Glad I'm studying Latin. I understand it's name. What a bum wrap for this poor creature, and why prolong it's agony by bringing it back? The ineptis should have gone to the sailors who wrecked their ships on the reefs surrounding the paradise of Mauritis and let the rats swim ashore to feast on the didus young. The sailors who made it ashore were so desparate for food they'd eat this awful tasting overgrown pidgeon. (I don't know what pidgeon taste like, but I'm sure the dodo is pidgeon to the Nth degree.)

They called them dumb becasue they would run away, and if they did they weren't hard to outrun. It wasn't stupidity it was ignorance, and ignorance is bliss.

I thought about putting this under the Under-Engineered update but this poor creature has already endured enough scoff. Must have been nice evolving without any preditors. It was the dodos who imported their preditors that were under engineered.

Monday, December 19, 2005

Under-engineering update

Maybe there IS something to global warming...

Over-Engineering update

Why a USB turntable?

What next, a Bluetooth 8-track player?

Read review

Sunday, December 18, 2005


I herby announce the creation of a new school. The CW Institute of Technology. CWIT will be accredited and all that as soon as I can find a sponsor. Upon receiving that first pledge I will patent the name. (and get the URL before anyone else does.)

Do your part to keep the skills of morse code prevalent in the youte of America. (and the rest of the world, of course.)
Do your part to keep CW alive in Amateur Radio, and show them ones that want to quash it what's what.
We'll even try and help some of you old farts that don't think you can remember...we will have special programes for the "difficult" student.

e-mail me for particulars on investment plans.

Christopher Hobbs
President (and soon to be CEO)
CWIT - Continuous Wave Institute of Technology
"...don't think of quitting 'till you've tried CWIT"

(editors note: I just checked and CWIT is taken.

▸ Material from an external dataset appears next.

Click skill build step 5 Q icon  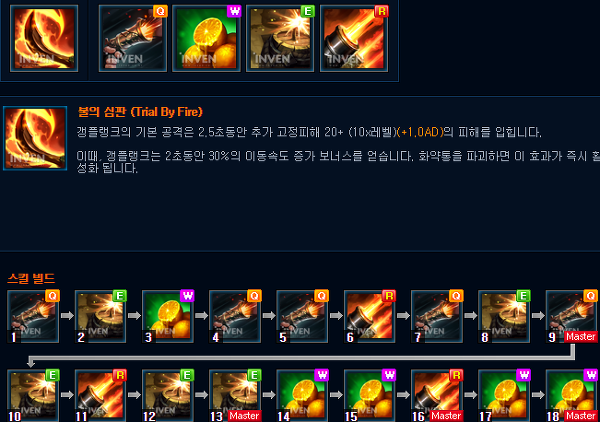(x=302, y=316)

The Center for Women and Information Technology already got it. Stay tuned for info on the possible use of CWIoT.)

A Better Mousetrap?

I've got some friends. They showed up last night because I've been careless about leaving food out. I also thought I'd sealed every nook and cranny behind that cabinet. They can chew their way through most anything if they think there's an "all you can eat--open all night" diner on the other side.

So I had some old ricketty wooden mouse traps, you know the kind your grandfather used, why I ever kept them was now coming clear. CANT MISS brand. To make a long story short, I pulled the first victim out, cheeze still inbedded in upper and lower teeth this morning.

Why go up to the hardware store and get one of them fancy newfangled environmentally correct contraptions when the SURE HIT brand will do the job when you need it. I don't mind picking them up (with a pair of pliers) and opening the Jaws Of Death (with another pair of pliers) and letting the corpse drop into the garbage. I'll tell you what I don't like, and the only reason I can think of to build a better mousetrap.

I'm OK with cramming the cheese on the trap and setting the spring is no problem. I already said I'm OK with the clean-up. What I can't handle is the flip-floping around from the convulsions of the thing being strangled to death and nerves being severed only to dance their last breath.

I'll set another tonight, but I'll wait until moments before I'm in a deep sleep and far from the dance floor. With all the doors closed. And music playing. Jazz.

Sure all the newfangled traps (do they even call them traps anymore?) have the benefit of avoiding this slight incovenience. Sure they keep you from having to remeber to wash your hands--you should do that regulalry anyway, you know. But when it comes to success rate, ease of use (notwithstanding an occasional bruised finger,) and availability, nothing beats the old SURE SHOT.

Like many other things nowadays, they build in "conveniences" only because they can. They, are the engineers. We are plagued with over-engineering and convinced that we "need" it so that enginereers can have their jollies and build a better mousetrap.

My favorite example, and I'm sure I'll use it again, is electric car windows. I am amazed at the number of people who, when I explain to them what an unsafe feature this is to any automobile, say with conviction: "I've never thought of that before." See if you are one of them.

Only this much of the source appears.